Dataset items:

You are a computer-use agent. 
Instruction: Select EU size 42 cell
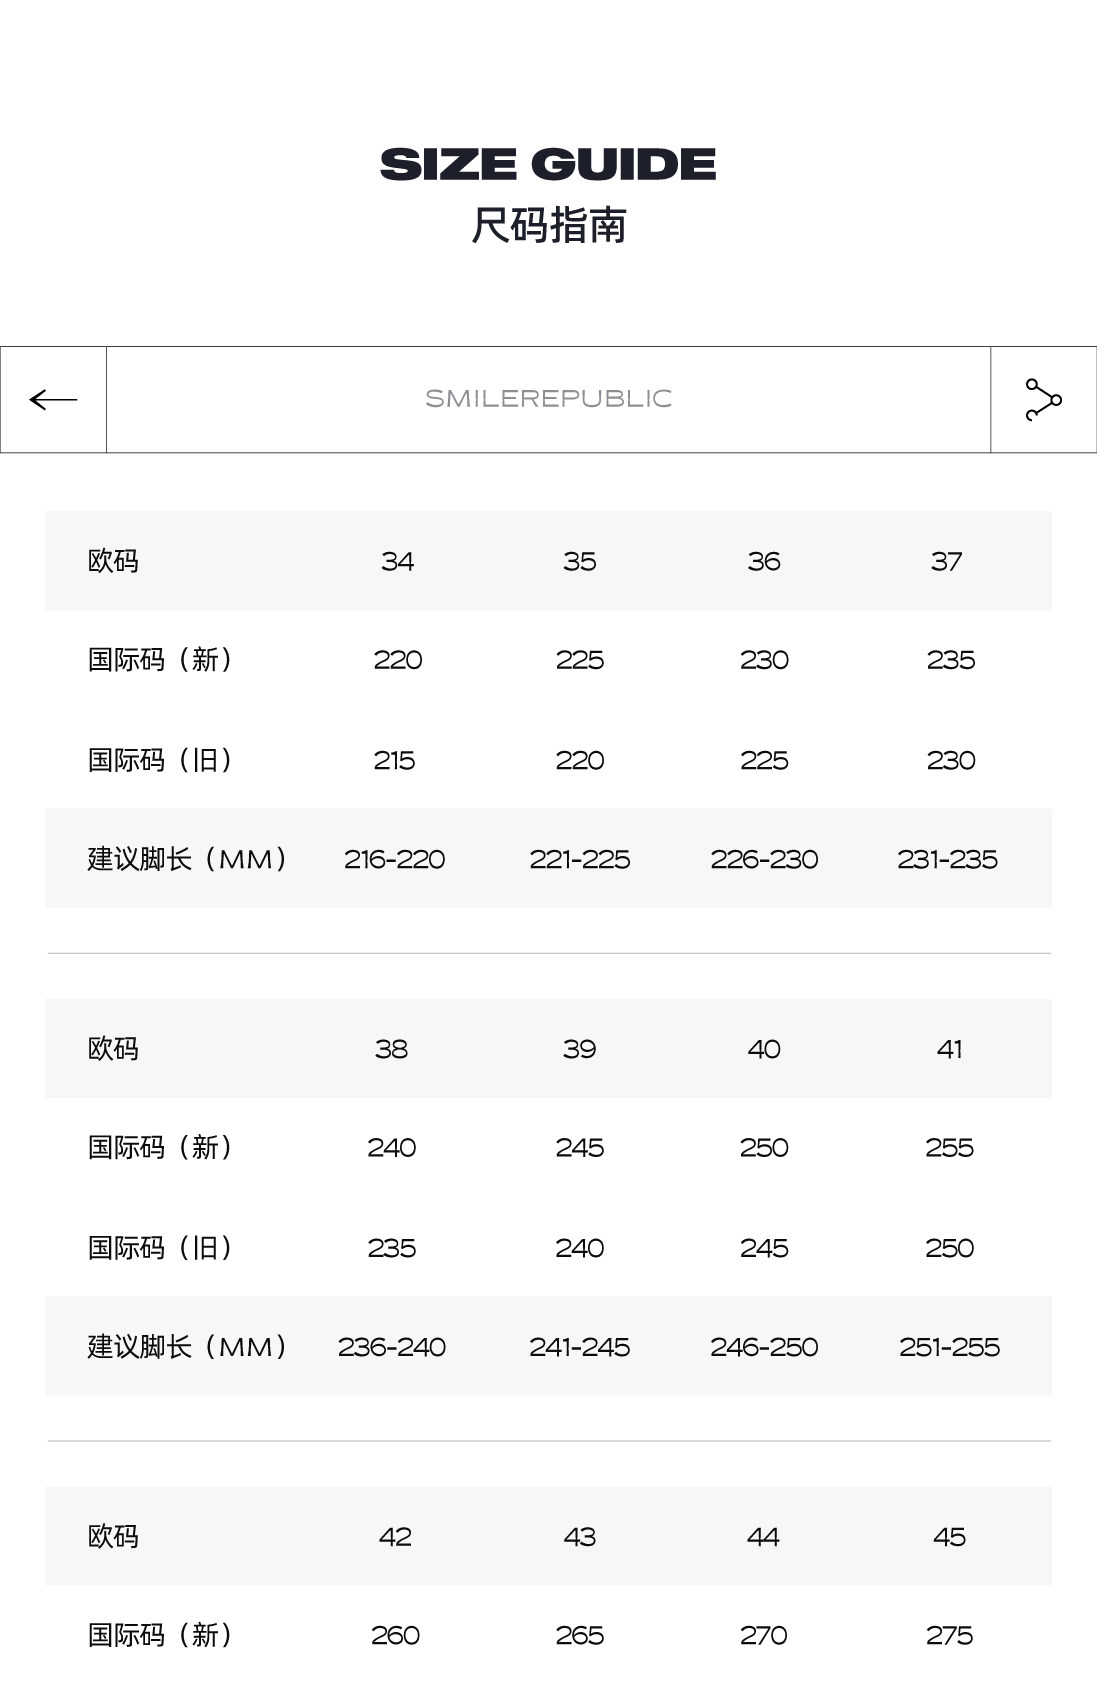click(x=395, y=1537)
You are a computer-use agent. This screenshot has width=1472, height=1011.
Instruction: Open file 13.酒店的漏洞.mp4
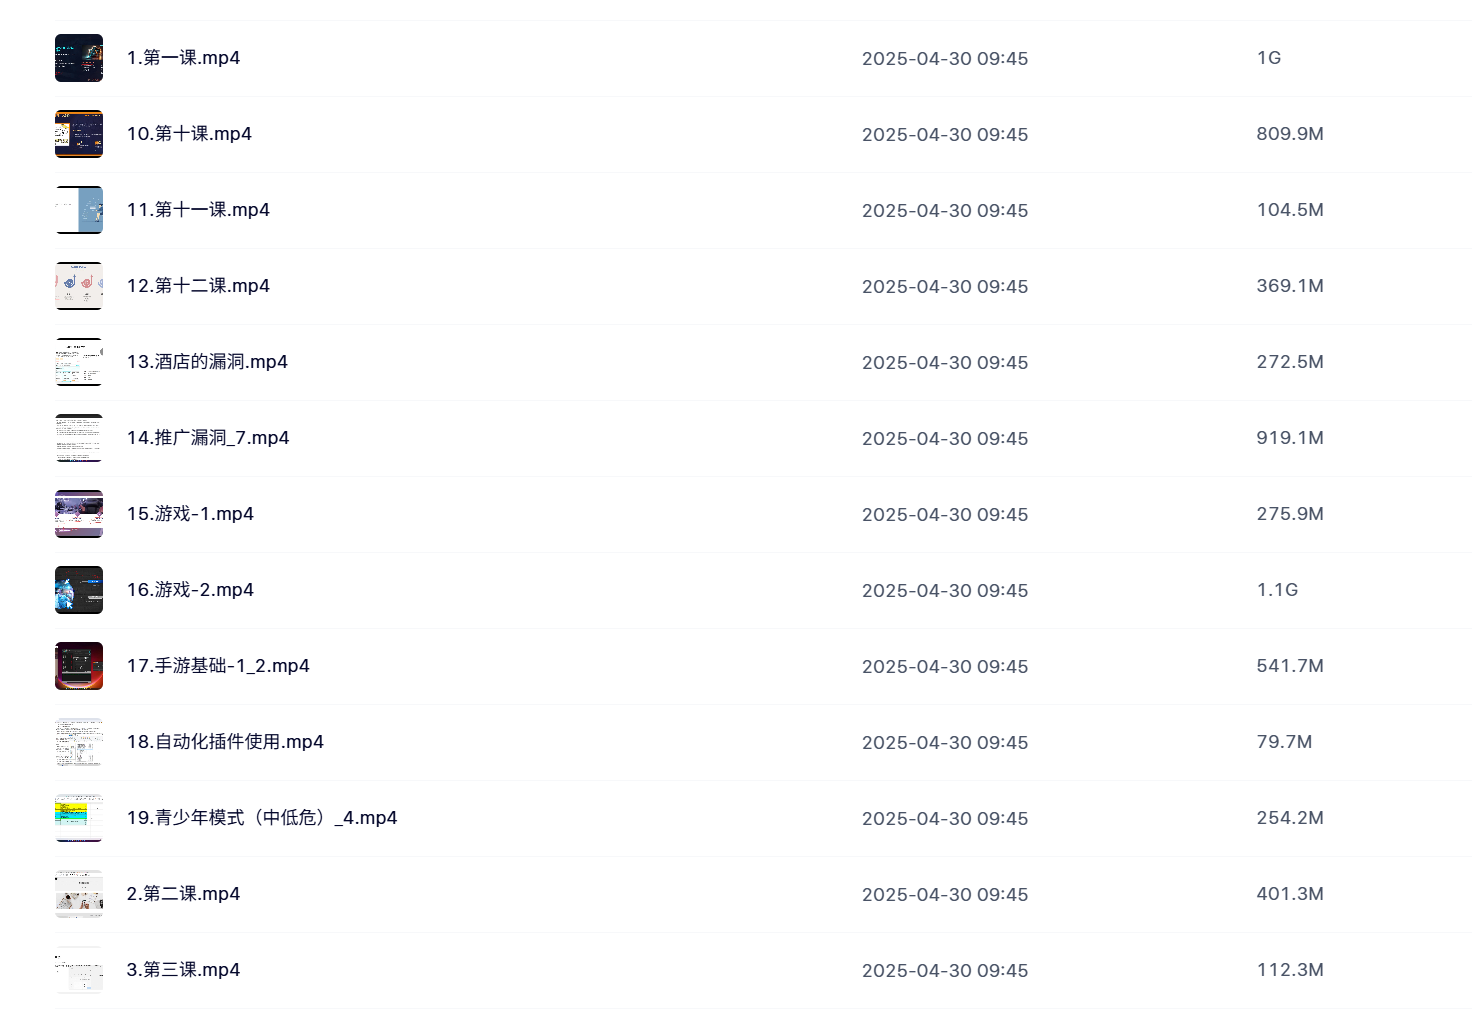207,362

• What is expected: Your task is to retype the records above in full and exactly, omitting the pictures.

• Exercise solution:
You are a computer-use agent. 
Instruction: Select EU size 42 cell
click(x=395, y=1537)
You are a computer-use agent. This screenshot has width=1472, height=1011.
Instruction: Open file 13.酒店的漏洞.mp4
207,362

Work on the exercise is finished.